Ahead of Thursday’s earnings announcement, Ian Lyall at Proactive Investors said it appeared TSMC is “so deeply embedded in the AI supply chain that macro headwinds are struggling to leave a mark”.
“The bleeding-edge manufacturing that only TSMC can reliably deliver at scale is running at capacity,” he noted.
A weaker Taiwanese dollar had also boosted the firm’s revenues from overseas sales.
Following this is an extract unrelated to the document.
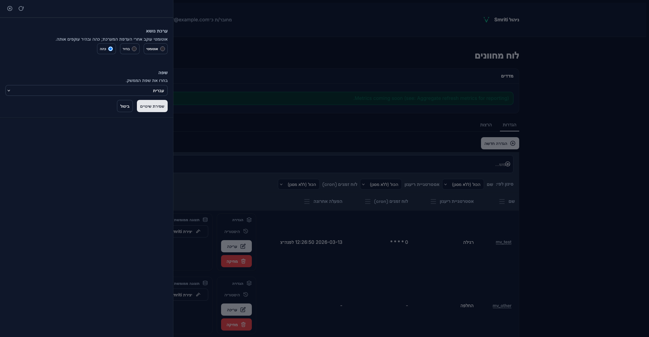The image size is (649, 337).
Task: Switch to the הגדרות tab
Action: tap(509, 125)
On Thursday, it said quarterly net revenue rose 35.1 percent year-on-year to NT$1.13 trillion.
A note from UBS analysts had predicted strong quarterly results for TSMC but warned that consumer demand was weakening as a result of higher prices caused by a global memory chip shortage that is a side-effect of the AI boom.
“Cloud AI demand continues to strengthen, but we think supply constraints will limit meaningful upside for TSMC this year,” the UBS team said.
“Middle East tensions add a layer of macro uncertainty, but AI spend should stay insulated, barring a protracted conflict.”
The UBS analysts predicted “limited disruption from tight helium supply on TSMC’s production”.
Helium gas is a key material in the chip supply chain, and Qatar – one of the countries affected by the war in the Middle East – is one of its few large-scale producers.